Read El sueño más dulce Online
Authors: Doris Lessing
—Ah, Frances, no sabía que estuvieras aquí—dijo. Titubeó por un instante, sonriendo, y luego la abrazó, apoyando la mejilla contra su pelo—. No teníamos ni idea de dónde te habías metido. Te marchaste. Nos abandonaste.
Pensamos que te habías hartado de nosotros y que nos habías dejado para siempre.
—No podría, desde luego —respondió Frances.
—Sí—dijo Julia—. Frances debe estar aquí.
El verano se prolongó y se relajó, respirando cada vez más despacio. Parecía haber tiempo por todas partes, esparcido alrededor como lagos poco profundos en los que uno puede entretenerse flotando: todo terminaría cuando regresaran «los críos». Los dos que ya estaban en la casona ocupaban poco espacio. Frances veía de vez en cuando a Sylvia tendida en la cama con un libro, al otro lado del pasillo, desde donde saludaba con la mano —«Ay, Frances, es una novela tan bonita»— o corriendo por la escalera en dirección a las habitaciones de Julia. O bien topaba con las dos —Julia y su amiguita Sylvia— cuando salían de compras. Andrew también pasaba horas tumbado en la cama, leyendo. Frances llamó a su puerta —con sentimiento de culpa, huelga decirlo—, entró al oír «Adelante», y no, en la habitación no había humo.

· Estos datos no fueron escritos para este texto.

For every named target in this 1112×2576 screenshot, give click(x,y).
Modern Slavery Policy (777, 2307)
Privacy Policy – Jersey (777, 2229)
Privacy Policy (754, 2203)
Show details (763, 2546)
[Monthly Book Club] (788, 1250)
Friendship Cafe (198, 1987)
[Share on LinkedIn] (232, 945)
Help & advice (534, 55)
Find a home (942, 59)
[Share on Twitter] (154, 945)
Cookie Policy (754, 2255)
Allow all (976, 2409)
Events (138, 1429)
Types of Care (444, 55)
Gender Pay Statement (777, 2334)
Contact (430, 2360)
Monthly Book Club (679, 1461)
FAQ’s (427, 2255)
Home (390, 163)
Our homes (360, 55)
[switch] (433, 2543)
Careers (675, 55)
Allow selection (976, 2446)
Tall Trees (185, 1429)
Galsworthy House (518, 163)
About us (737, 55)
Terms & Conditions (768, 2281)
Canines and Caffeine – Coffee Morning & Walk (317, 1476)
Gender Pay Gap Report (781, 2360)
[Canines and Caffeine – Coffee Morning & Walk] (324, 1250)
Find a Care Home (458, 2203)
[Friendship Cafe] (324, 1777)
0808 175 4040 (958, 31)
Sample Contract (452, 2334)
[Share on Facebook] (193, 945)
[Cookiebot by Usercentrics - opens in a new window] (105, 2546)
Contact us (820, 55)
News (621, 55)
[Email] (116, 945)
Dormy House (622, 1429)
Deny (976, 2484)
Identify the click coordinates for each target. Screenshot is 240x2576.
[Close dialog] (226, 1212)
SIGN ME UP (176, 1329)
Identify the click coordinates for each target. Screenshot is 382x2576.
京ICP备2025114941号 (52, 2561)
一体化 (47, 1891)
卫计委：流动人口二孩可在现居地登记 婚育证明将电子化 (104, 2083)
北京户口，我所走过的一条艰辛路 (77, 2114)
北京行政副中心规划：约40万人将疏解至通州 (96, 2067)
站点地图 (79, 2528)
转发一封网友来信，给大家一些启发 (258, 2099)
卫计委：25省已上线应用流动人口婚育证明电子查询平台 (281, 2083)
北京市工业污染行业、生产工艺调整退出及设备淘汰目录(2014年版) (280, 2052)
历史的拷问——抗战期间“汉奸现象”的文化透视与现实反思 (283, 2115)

—Ah, eres tú, mamá —dijo Andrew con voz cansina, porque todo en él se había vuelto más lento, como el pulso de Frances—. Deberías confiar un poco más en mí. Ya no soy un adicto que va camino de la perdición.
Frances no cocinaba. Si encontraba a Andrew haciéndose un bocadillo en la cocina, aceptaba que preparase otro para ella o se ofrecía a preparar un par para ambos. Luego se sentaban a la enorme mesa, cada uno en un extremo, y contemplaban la abundancia: tomates procedentes de las tiendas chipriotas de Camden Town, henchidos de auténtica luz solar, nudosos e incluso deformes, pero cuando el cuchillo se hundía en su pulpa, la exuberante y salvaje magnificencia de su aroma inundaba la cocina. Comían tomates con pan ácimo y olivas, y a veces hablaban. Él dijo que esperaba haber acertado al escoger la carrera de Derecho.
—¿Tienes dudas?
—Creo que me especializaré en Derecho Internacional; ya sabes, los conflictos entre países. Pero debo confesar que sería feliz si pudiera pasarme la vida tirado en la cama, leyendo.
—Y a veces comiendo tomates.
—Julia dice que un tío suyo se pasó la vida leyendo en su biblioteca; y supongo que también controlando sus inversiones.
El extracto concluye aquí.